I have been following this LTV discussion, admittedly not too closely,
and I'm struck by how slippery its determinants are becoming as  
entrepreneurial Wild-Westism proceeds in the world.

For instance, I just unpacked a space heater that's far smaller, hotter 
and smarter than anything previous, and only 40 bucks, tax included.
But, oops!, there it is: "Made in China," so suddenly I'm wondering 
whether I have members of the new Chinese working class to thank,
or benighted wretches who are chained to their benches and sleep on
them at night.  Whichever, how much does their labor contribute?

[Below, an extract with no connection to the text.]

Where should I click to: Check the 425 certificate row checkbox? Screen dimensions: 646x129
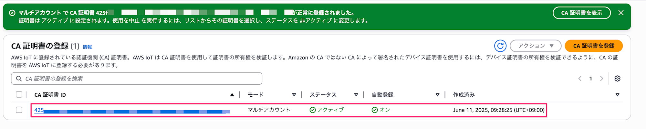pos(19,110)
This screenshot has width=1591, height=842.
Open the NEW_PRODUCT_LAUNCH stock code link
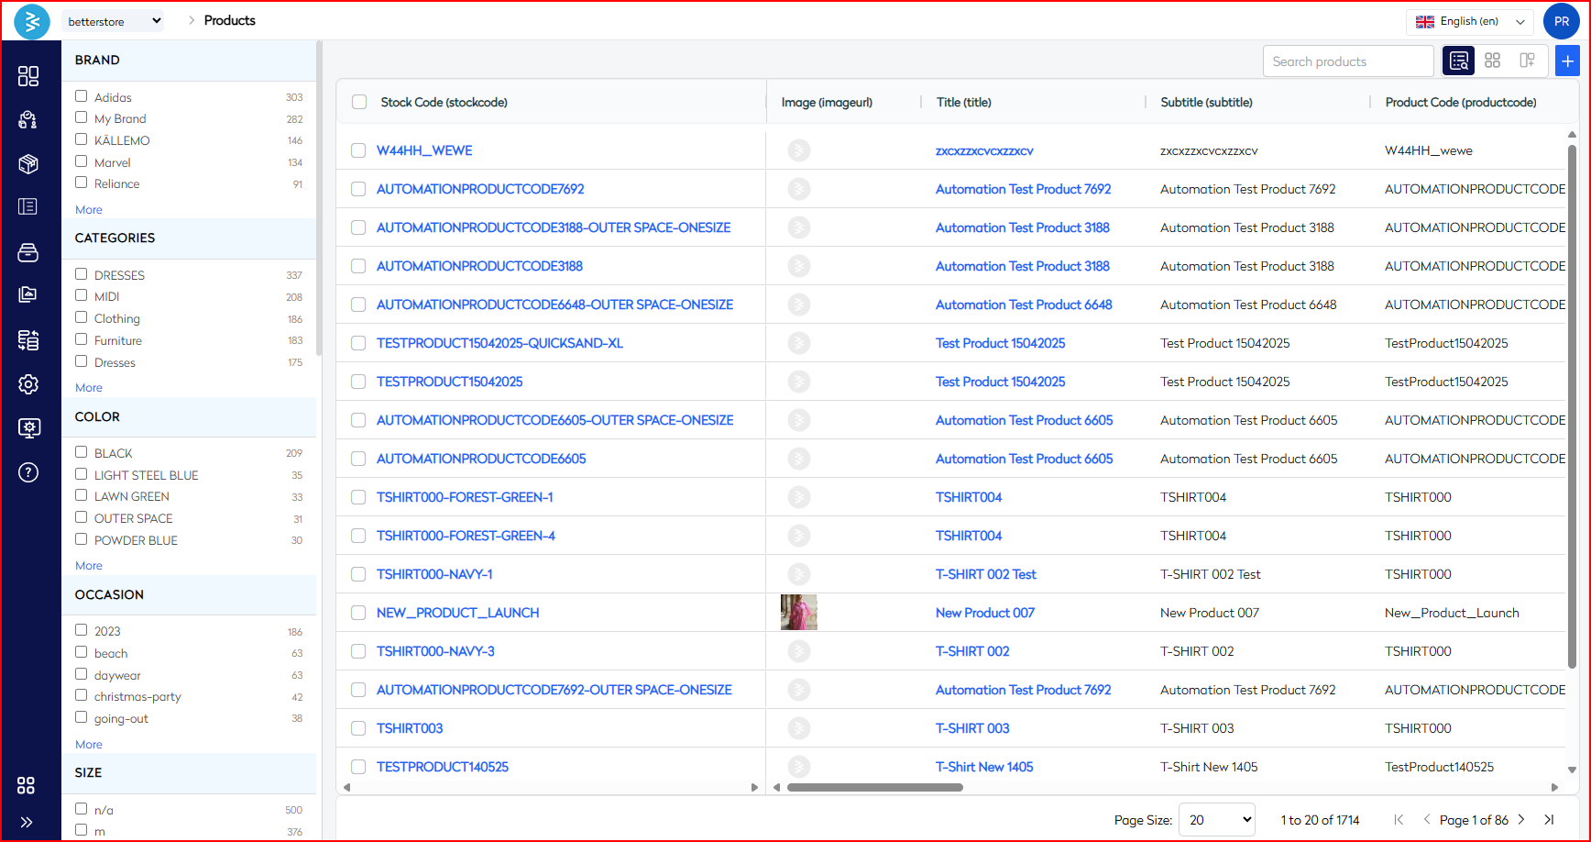tap(457, 613)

Then there's the ceramic heating element (better than quartz) and the 
microprocessor that makes it smarter than me: where are _they_ from,
and who designed them?

Marx, living in the Workshop of the World, the very core of the core,
had no such conundrums to address; in all his years there he probably 
never used, or even saw, a non-British industrial product.  The colonies
supplied raw materials only, except for rum, and the rest of Europe was
producing for domestic markets and still largely in a hand tool stage.

I think Papa Karl would be better served if the LTV were completely
reapproached from the reality of today's conditions, and tomorrow's
(if we can truly predict them).  He was amazingly prescient re current
reality, but only because his general perspective was so accurate as
to bring him here; the standpoint of day-to-day experience would 
have been quite a different input.  I'm not advocating a dumbing-down
of the theory, but more a smarting-up of its defenders and discussers,
since it too is finally a product that must compete in the marketplace. 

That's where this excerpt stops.